Una scuola senza confini che inizia dall’infanzia per formare i cittadini europei di domani: il Friuli Venezia Giulia scommette sul plurilinguismo e lancia una sperimentazione strutturale che vedrà l’italiano e il tedesco procedere di pari passo lungo tutto il primo ciclo di istruzione. Il progetto, presentato oggi a Udine dall’assessore regionale all’Istruzione Alessia Rosolen, sarà avviato ufficialmente a settembre 2026.
“La nuova sperimentazione della scuola italiano-tedesco – ha detto Rosolen -, promossa da questa Amministrazione regionale nasce dall’attenzione al nostro territorio, alla presenza storica delle comunità di lingua germanofona e dal dialogo con il Ministero dell’Istruzione e del Merito sul riconoscimento dell’autonomia del Friuli Venezia Giulia. È un progetto strutturale e di lungo periodo, che unisce la tutela delle minoranze linguistiche, l’innovazione dei percorsi educativi e l’apertura internazionale del sistema scolastico regionale. È un percorso che riconosce una specialità che appartiene al Fvg e che ora trova una concreta possibilità di avvio”.
Scuola bilingue italiano-tedesco: strategia educativa per le aree montane
“La sperimentazione – ha sottolineato Rosolen – si configura come un investimento educativo strategico per le aree montane e di confine, con una durata prevista di otto anni, per accompagnare l’intero percorso scolastico dalla scuola dell’infanzia alla scuola secondaria di primo grado“.
L’assessore ha ricordato come la Regione Friuli Venezia Giulia abbia costruito negli anni un sistema di interventi normativi, finanziari e progettuali per rafforzare il patrimonio linguistico regionale, con particolare attenzione alle lingue minoritarie e comunitarie.
“In questo quadro – ha spiegato Rosolen – si inserisce la valorizzazione delle comunità di lingua tedesca storicamente presenti nei territori di Sappada, Sauris, Tarvisio, Pontebba e nella frazione di Timau (Paluzza). Qui il tedesco è lingua d’ambiente, con un valore identitario profondo e una funzione educativa che rappresenta anche un ponte culturale e formativo verso l’area mitteleuropea. Una prima esperienza di insegnamento plurilingue è già attiva presso l’Istituto ‘Ingeborg Bachmann’ di Tarvisio, che rappresenta un riferimento per i territori della Valcanale e del Canal del Ferro”.

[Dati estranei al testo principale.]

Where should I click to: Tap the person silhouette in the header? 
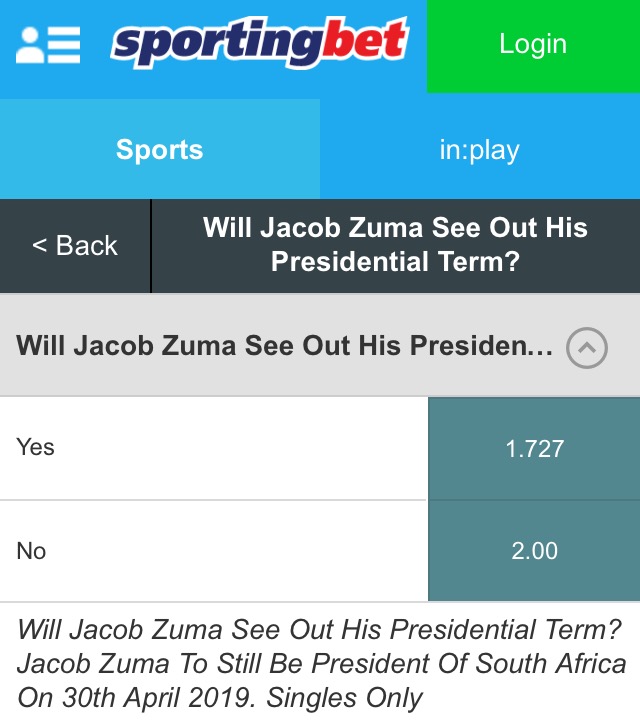coord(29,43)
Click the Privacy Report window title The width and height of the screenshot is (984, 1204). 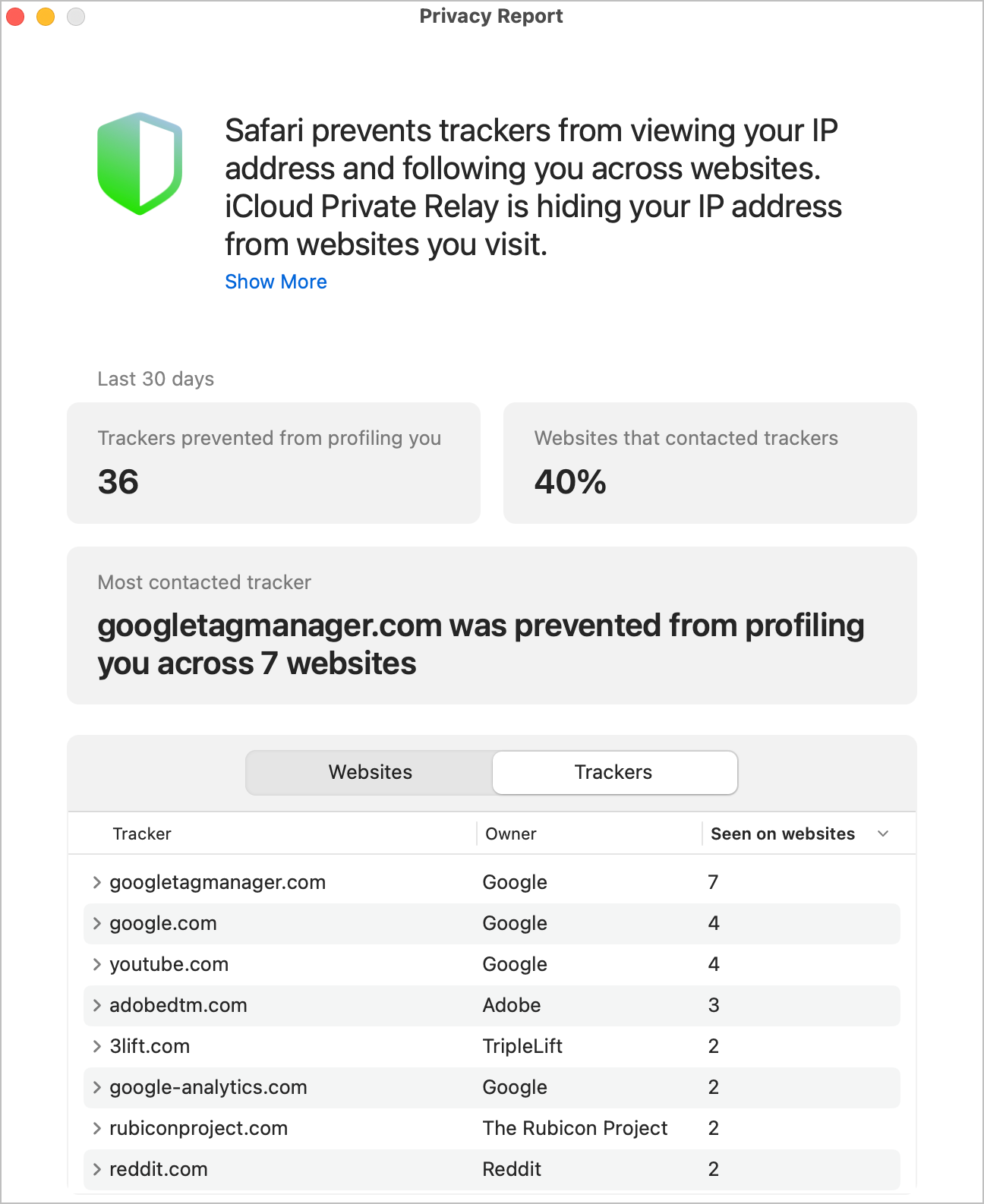(491, 16)
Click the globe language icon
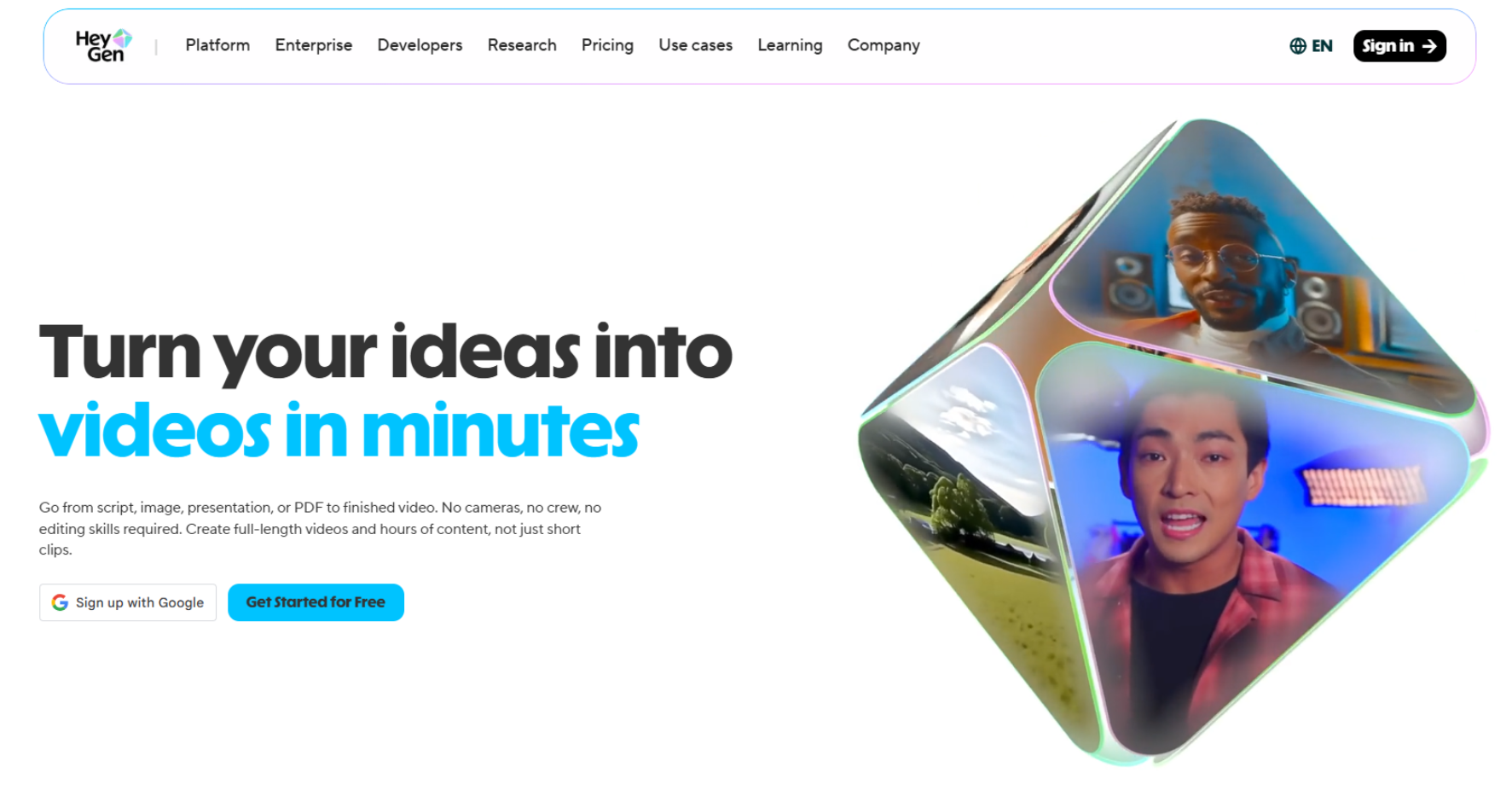 [1297, 46]
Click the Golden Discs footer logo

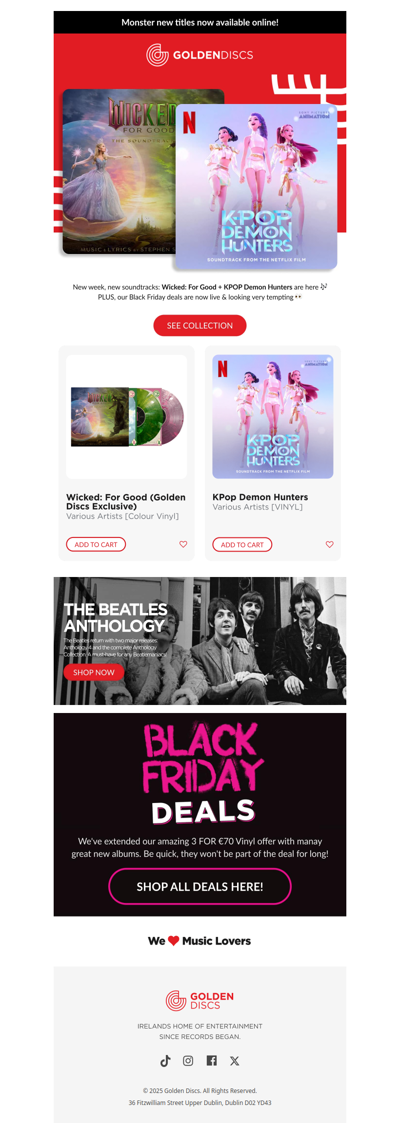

“Parliamo di una realtà plurilingue unica in Italia – ha aggiunto l’assessore – che consente di internazionalizzare i percorsi scolastici fin dal primo ciclo di istruzione, rafforzando competenze linguistiche, cognitive e relazionali fondamentali anche per le future opportunità di studio e lavoro”.
Le realtà coinvolte.
Il progetto illustrato stamane ha raccolto il sostegno formale delle amministrazioni comunali di Paluzza, Sappada e Sauris, in collaborazione con il Comune di Lauco, dei dirigenti scolastici e degli organi collegiali degli istituti comprensivi di Comeglians, Ampezzo e Paluzza, oltre all’adesione delle associazioni e delle assemblee delle comunità linguistiche tedesche presenti sul territorio. La documentazione è stata inoltrata al Ministero nel dicembre 2025 ed è attualmente in fase istruttoria.
Modello di attuazione e progressione
Il percorso prevede la compresenza di docenti o esperti madrelingua tedesca con i docenti delle discipline di riferimento, anche grazie ad accordi con università e scuole austriache e tedesche, scambi di insegnanti e utilizzo di esperti linguistici. La sperimentazione è costruita in modo progressivo e flessibile, tenendo conto delle specificità territoriali e della presenza di sezioni con numeri ridotti.
Nella scuola dell’infanzia, il tedesco sarà introdotto come lingua d’ambiente con modalità ludiche e veicolari. Nella scuola primaria è previsto un bilinguismo strutturato italiano-tedesco, mentre nella scuola secondaria di primo grado, l’insegnamento si avvale anche della metodologia Clil, accompagnando gli studenti lungo tutto il primo ciclo di istruzione.